A secretária-geral da Anistia Internacional, Agnès Callamard, disse em entrevista ao jornal O Globo que o presidente dos Estados Unidos, Donald Trump, busca influenciar processos democráticos pelo mundo, incluindo o Brasil. A entrevista, publicada nesta sexta-feira, cita a aproximação entre o bolsonarismo e a administração americana como um dos sinais dessa disputa às vésperas das eleições presidenciais de outubro. Callamard é a principal porta-voz da organização, que atua na defesa de direitos humanos em diferentes países e acompanha de perto a conjuntura brasileira.
Callamard afirmou existir uma aliança de líderes autoritários com grandes empresas de tecnologia, que ela chama de ataque aos princípios básicos da democracia. A avaliação da ativista francesa chega num momento em que plataformas digitais como Meta, Google e X concentram parte relevante da comunicação política no Brasil, num ano em que o país elege presidente, governadores e o Congresso Nacional.

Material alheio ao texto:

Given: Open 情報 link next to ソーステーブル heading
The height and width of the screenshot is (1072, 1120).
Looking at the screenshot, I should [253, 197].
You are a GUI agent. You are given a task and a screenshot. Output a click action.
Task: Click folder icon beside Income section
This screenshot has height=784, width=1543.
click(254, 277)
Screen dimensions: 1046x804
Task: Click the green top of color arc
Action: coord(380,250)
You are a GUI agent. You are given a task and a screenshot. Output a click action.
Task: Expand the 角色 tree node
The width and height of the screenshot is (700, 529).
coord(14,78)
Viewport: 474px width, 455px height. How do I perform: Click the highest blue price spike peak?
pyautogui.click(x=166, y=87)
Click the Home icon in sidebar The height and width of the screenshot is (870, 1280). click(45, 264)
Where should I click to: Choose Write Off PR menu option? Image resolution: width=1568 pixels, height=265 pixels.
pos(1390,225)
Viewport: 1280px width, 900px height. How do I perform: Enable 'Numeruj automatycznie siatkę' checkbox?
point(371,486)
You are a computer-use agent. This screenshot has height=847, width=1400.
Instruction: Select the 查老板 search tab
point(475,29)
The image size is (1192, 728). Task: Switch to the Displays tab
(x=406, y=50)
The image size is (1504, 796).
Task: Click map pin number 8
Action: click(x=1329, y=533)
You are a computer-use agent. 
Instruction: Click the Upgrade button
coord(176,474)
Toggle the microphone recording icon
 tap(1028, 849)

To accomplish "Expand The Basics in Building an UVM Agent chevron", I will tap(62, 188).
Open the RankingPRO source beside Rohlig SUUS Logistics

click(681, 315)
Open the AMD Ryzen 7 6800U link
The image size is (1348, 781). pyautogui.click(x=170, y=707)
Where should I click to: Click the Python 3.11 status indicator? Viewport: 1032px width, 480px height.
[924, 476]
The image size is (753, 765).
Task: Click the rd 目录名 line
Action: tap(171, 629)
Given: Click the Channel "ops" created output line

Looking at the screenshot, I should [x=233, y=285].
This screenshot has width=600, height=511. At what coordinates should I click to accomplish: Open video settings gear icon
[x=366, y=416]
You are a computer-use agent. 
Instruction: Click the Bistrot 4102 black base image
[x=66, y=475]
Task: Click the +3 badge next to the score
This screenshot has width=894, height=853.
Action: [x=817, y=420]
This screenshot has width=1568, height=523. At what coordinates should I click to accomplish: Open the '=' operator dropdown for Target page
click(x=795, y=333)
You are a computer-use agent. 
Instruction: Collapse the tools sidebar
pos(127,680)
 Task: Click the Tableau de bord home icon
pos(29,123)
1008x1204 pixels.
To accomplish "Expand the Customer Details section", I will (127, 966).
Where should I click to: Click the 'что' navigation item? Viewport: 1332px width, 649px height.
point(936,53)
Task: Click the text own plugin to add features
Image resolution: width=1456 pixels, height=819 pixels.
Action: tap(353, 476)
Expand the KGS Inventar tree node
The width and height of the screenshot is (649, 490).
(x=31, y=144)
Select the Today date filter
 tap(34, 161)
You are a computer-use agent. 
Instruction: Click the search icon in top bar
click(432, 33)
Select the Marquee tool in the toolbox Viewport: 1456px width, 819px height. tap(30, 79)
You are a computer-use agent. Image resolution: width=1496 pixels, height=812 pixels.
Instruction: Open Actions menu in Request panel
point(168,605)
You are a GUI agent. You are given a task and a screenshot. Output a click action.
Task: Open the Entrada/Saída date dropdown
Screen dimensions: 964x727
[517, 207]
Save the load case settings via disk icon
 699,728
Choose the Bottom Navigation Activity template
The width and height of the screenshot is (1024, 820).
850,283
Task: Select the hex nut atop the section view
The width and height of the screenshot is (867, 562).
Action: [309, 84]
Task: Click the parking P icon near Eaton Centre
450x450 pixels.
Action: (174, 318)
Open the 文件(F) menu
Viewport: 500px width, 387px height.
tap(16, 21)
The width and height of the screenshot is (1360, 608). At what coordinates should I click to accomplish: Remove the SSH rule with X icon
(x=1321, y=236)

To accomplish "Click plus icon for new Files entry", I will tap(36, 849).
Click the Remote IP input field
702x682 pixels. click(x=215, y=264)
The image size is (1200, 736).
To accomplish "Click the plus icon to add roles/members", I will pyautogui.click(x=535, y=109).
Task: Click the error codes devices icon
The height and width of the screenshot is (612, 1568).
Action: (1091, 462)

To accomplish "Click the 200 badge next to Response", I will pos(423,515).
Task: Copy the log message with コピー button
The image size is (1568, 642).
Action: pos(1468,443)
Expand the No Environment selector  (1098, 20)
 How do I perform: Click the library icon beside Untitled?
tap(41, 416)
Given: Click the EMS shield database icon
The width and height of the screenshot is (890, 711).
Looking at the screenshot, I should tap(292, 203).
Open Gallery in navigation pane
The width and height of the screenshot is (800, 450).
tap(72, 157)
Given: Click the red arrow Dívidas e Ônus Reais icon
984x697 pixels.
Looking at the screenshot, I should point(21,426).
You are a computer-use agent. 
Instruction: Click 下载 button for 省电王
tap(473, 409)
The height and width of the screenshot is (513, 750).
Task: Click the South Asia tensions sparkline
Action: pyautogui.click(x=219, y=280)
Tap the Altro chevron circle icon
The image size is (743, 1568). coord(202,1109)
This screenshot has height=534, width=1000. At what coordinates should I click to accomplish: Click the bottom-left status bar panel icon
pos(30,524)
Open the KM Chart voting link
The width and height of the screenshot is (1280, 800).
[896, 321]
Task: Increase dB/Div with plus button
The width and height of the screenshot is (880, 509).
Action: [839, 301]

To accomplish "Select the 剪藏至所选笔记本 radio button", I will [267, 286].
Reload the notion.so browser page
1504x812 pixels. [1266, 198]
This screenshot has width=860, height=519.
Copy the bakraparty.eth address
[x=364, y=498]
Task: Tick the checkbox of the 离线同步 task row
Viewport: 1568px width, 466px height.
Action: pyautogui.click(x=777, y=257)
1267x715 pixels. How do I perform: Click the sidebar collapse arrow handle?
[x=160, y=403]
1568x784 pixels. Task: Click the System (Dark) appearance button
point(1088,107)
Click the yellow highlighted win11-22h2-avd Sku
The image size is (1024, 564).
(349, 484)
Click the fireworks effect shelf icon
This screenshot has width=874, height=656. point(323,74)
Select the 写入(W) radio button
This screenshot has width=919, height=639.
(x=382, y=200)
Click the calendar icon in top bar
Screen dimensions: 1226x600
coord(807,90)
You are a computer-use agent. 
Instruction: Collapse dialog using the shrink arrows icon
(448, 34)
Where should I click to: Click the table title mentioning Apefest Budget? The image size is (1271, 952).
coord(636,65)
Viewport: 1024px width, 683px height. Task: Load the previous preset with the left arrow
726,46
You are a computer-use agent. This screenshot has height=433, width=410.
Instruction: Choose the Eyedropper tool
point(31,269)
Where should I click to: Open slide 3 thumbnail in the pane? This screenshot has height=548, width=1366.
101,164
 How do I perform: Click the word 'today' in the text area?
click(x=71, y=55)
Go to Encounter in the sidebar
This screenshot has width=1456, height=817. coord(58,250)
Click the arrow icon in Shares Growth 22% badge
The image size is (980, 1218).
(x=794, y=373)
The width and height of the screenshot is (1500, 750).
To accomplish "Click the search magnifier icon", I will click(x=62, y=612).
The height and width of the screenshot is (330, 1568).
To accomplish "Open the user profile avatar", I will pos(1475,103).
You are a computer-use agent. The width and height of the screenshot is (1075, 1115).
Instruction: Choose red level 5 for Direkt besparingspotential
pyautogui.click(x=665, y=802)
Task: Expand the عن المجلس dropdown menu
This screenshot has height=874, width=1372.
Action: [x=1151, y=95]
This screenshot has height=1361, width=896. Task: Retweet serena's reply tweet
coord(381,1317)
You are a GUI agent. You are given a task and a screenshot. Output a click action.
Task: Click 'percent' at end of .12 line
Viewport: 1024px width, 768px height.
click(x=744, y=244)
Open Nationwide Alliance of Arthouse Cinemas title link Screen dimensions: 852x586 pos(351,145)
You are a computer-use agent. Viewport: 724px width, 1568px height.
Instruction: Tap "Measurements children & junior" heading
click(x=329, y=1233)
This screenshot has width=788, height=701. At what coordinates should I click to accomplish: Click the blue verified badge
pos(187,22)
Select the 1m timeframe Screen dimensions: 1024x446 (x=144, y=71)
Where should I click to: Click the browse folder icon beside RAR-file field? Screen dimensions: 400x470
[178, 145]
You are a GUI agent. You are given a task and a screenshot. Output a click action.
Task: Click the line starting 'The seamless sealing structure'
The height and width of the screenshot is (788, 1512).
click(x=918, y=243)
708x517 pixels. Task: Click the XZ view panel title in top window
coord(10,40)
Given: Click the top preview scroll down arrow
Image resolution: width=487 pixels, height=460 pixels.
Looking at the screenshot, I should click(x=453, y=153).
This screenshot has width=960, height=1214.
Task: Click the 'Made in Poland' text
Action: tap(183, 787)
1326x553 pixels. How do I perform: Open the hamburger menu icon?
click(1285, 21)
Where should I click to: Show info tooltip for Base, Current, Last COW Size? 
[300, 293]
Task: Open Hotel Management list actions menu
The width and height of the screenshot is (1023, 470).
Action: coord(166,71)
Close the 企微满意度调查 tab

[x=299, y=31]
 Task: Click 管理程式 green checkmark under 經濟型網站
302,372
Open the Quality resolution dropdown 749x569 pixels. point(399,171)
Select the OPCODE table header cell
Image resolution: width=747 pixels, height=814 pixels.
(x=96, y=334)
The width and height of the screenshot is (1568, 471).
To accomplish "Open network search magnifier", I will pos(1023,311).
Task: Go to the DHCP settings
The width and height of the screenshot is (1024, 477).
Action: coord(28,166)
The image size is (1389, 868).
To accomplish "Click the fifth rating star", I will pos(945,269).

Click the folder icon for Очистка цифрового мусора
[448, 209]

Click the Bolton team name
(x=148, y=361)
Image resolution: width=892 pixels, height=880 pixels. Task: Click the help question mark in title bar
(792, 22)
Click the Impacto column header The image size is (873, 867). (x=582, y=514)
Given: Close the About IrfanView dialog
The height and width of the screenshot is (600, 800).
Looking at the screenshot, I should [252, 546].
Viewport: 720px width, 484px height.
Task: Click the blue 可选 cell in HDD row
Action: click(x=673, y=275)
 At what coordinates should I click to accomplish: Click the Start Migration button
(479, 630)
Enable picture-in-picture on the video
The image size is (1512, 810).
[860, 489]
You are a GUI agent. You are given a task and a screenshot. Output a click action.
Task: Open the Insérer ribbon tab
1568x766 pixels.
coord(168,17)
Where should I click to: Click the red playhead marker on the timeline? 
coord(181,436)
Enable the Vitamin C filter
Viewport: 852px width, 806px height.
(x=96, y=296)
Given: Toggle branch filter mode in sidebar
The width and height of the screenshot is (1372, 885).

As restrições herdadas do governo Bolsonaro
Segundo Callamard, o governo de Jair Bolsonaro, que ocupou a Presidência entre 2019 e 2022, adotou leis e políticas com o objetivo de restringir a liberdade e os direitos humanos da população brasileira. Ela citou, em especial, medidas que limitaram a liberdade de expressão durante o período, sem detalhar quais normas específicas teriam produzido esse efeito.
A secretária-geral reconheceu avanços no governo Lula, que assumiu a Presidência em 2023, na comparação com a gestão anterior. Ela mencionou a retomada de políticas de memória, reparação histórica e meio ambiente como pontos positivos, mas disse que o esforço do governo ficou aquém do necessário e que Lula deveria ter feito mais no campo social.
Como exemplo da contradição que aponta na atual gestão, Callamard citou o fato de o Brasil ter sediado a COP30, conferência do clima voltada à redução do uso de combustíveis fósseis, ao mesmo tempo em que autorizou a perfuração de poços de petróleo na Bacia da Foz do Amazonas.
A crítica às respostas militarizadas à violência
A ativista rejeitou soluções militarizadas para o combate à violência urbana e citou o modelo adotado em El Salvador como exemplo de política de segurança que não deveria ser copiada pelo Brasil. Para ela, as políticas de segurança pública devem colocar os direitos humanos no centro das decisões, em vez de apostar apenas no endurecimento penal e no aumento do encarceramento.
Callamard também criticou a priorização do mercado financeiro em detrimento de agendas voltadas à redução da desigualdade social, segundo o relato publicado por O Globo.
Quem fica sob pressão com o alerta
A entrevista acontece na reta final da campanha para as eleições presidenciais de outubro, período em que as mesmas plataformas citadas por Callamard concentram parte da comunicação política do país. As declarações da secretária-geral aumentam a pressão sobre essas empresas quanto ao papel que exercem na disputa e reforçam o alerta de entidades de direitos humanos sobre o uso de tecnologia por grupos alinhados a líderes autoritários no exterior.